(Data for analysis Opens)

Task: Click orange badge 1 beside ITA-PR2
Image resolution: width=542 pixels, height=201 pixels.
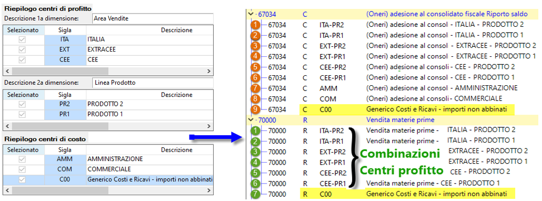Action: pyautogui.click(x=255, y=25)
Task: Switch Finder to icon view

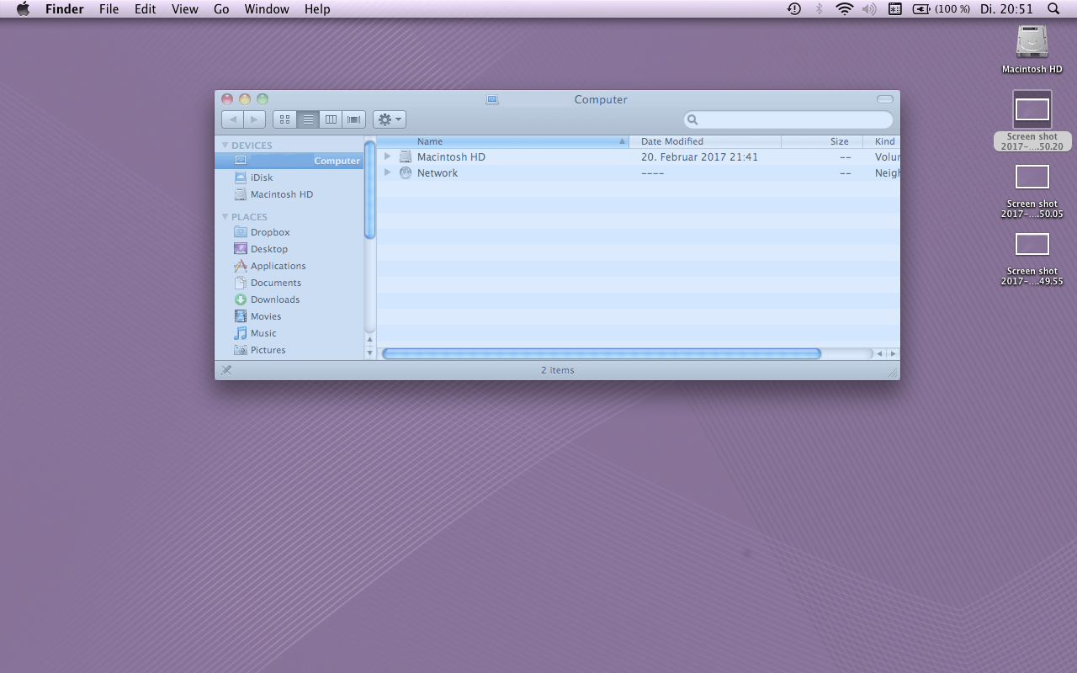Action: [x=284, y=119]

(Data for analysis Closes)

Aim of the task: Print the whole listing exactly. No pictures belong in the copy.

Your response:
Task: Click orange badge 1 beside ITA-PR2
Image resolution: width=542 pixels, height=201 pixels.
Action: pyautogui.click(x=255, y=25)
Task: Switch Finder to icon view

Action: [x=284, y=119]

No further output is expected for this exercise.